INSTRUCTIONS TO FOLLOW: Look through the records, and wherever the string "badge" turns up, copy out that line.

[Dataset entries]
##############################

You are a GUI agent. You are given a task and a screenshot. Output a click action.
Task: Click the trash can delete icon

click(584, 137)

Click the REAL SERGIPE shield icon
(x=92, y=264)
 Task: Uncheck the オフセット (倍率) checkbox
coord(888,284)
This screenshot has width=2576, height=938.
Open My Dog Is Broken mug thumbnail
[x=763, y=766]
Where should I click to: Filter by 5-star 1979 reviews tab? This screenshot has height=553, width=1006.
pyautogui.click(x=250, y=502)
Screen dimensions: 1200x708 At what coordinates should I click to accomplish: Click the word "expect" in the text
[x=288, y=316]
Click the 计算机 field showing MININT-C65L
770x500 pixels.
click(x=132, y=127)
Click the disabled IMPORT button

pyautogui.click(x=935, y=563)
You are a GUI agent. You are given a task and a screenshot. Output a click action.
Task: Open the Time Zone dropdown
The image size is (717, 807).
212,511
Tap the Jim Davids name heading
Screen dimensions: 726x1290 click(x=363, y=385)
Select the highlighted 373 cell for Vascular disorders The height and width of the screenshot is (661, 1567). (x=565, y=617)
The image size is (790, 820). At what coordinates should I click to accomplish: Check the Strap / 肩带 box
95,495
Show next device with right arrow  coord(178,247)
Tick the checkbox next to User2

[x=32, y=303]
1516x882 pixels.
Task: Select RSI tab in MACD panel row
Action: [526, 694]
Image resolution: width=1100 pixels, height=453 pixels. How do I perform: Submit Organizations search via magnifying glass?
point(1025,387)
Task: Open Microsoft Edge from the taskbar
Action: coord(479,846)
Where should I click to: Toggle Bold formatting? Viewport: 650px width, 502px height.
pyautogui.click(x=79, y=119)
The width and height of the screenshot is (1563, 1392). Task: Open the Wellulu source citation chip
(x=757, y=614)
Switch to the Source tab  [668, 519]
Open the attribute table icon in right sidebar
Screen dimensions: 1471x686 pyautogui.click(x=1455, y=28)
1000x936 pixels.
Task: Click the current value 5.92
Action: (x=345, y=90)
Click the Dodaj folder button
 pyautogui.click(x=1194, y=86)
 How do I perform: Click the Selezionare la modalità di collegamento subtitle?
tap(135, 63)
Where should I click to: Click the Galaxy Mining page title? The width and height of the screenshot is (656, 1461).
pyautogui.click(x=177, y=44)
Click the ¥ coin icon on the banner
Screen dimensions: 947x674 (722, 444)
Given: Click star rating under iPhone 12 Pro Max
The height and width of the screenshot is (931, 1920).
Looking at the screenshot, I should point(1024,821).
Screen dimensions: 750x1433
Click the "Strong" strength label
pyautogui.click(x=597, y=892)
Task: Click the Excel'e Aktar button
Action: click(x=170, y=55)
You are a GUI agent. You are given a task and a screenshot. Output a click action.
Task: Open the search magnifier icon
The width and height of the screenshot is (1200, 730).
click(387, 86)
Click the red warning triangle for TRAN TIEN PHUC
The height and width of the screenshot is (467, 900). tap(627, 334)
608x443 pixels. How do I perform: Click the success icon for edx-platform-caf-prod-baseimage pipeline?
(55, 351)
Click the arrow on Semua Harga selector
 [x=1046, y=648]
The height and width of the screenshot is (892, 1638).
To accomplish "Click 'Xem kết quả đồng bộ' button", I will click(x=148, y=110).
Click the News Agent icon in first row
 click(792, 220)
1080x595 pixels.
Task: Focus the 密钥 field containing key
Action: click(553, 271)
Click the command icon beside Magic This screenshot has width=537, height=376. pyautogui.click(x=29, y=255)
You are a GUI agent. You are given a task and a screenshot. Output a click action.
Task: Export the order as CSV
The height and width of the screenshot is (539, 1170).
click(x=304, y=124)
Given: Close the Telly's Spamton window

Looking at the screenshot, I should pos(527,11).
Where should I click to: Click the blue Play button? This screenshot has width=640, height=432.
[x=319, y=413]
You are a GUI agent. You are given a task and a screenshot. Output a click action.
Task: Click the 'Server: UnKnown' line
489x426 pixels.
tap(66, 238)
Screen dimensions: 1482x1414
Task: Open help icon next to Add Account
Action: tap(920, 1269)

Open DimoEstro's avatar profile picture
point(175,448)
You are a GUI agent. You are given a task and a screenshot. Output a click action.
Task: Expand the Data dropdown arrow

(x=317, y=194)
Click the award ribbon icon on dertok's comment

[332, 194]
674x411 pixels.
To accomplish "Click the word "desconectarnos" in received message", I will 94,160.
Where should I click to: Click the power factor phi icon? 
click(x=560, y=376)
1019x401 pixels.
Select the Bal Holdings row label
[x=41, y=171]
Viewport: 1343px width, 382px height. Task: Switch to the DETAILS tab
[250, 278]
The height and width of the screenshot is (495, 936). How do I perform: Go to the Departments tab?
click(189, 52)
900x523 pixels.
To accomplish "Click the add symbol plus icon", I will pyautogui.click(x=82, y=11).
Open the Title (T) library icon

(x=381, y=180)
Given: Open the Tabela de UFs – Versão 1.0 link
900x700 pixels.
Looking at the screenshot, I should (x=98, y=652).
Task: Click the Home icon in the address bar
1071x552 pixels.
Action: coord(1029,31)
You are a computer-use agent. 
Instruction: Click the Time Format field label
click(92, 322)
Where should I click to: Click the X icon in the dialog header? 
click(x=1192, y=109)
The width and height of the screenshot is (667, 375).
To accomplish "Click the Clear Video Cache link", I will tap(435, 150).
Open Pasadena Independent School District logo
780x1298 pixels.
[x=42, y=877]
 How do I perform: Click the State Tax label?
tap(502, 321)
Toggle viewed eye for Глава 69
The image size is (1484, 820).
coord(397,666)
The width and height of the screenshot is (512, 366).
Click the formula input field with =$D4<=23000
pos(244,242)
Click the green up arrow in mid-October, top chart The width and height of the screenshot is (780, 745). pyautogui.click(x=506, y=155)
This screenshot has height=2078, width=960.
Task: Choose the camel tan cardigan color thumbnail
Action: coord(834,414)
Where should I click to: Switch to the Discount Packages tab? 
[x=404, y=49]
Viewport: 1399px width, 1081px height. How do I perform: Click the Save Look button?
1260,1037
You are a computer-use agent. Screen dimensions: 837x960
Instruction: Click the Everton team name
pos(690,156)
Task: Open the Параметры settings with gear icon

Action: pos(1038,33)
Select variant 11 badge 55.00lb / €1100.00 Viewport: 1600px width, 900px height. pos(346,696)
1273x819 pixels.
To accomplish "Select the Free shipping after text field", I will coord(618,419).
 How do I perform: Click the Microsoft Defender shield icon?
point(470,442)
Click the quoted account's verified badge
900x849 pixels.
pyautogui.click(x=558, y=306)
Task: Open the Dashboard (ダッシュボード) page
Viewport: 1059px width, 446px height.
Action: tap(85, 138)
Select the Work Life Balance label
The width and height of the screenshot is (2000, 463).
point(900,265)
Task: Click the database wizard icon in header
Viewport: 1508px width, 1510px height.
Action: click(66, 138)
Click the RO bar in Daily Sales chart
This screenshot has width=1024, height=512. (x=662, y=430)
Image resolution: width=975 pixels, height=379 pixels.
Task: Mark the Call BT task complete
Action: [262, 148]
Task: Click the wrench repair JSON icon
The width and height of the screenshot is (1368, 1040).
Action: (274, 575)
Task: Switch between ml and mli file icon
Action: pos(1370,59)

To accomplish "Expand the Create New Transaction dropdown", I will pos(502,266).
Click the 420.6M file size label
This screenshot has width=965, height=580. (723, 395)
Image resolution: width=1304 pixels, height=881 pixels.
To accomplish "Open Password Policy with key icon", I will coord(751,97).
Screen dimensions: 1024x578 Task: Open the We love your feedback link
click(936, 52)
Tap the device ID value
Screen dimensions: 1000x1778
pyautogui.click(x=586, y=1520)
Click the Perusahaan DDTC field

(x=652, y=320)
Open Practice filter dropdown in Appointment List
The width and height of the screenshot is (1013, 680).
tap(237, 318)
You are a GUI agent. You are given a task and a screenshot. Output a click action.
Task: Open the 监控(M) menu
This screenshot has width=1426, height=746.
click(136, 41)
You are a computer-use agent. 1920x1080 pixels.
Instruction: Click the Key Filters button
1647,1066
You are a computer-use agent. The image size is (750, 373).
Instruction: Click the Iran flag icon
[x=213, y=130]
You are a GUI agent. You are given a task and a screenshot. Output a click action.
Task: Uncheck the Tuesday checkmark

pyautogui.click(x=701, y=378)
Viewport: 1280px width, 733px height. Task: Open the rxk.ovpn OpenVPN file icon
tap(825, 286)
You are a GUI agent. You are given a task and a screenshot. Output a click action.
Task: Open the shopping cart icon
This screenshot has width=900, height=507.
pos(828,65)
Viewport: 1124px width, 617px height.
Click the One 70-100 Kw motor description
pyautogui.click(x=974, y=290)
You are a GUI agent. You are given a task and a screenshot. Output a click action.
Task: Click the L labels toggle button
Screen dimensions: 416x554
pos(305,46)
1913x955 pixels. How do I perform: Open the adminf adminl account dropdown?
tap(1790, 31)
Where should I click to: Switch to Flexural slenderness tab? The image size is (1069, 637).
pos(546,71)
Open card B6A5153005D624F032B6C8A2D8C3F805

##############################

SOLUTION TO THE PROBLEM:
Select variant 11 badge 55.00lb / €1100.00 Viewport: 1600px width, 900px height. pos(346,696)
Click the quoted account's verified badge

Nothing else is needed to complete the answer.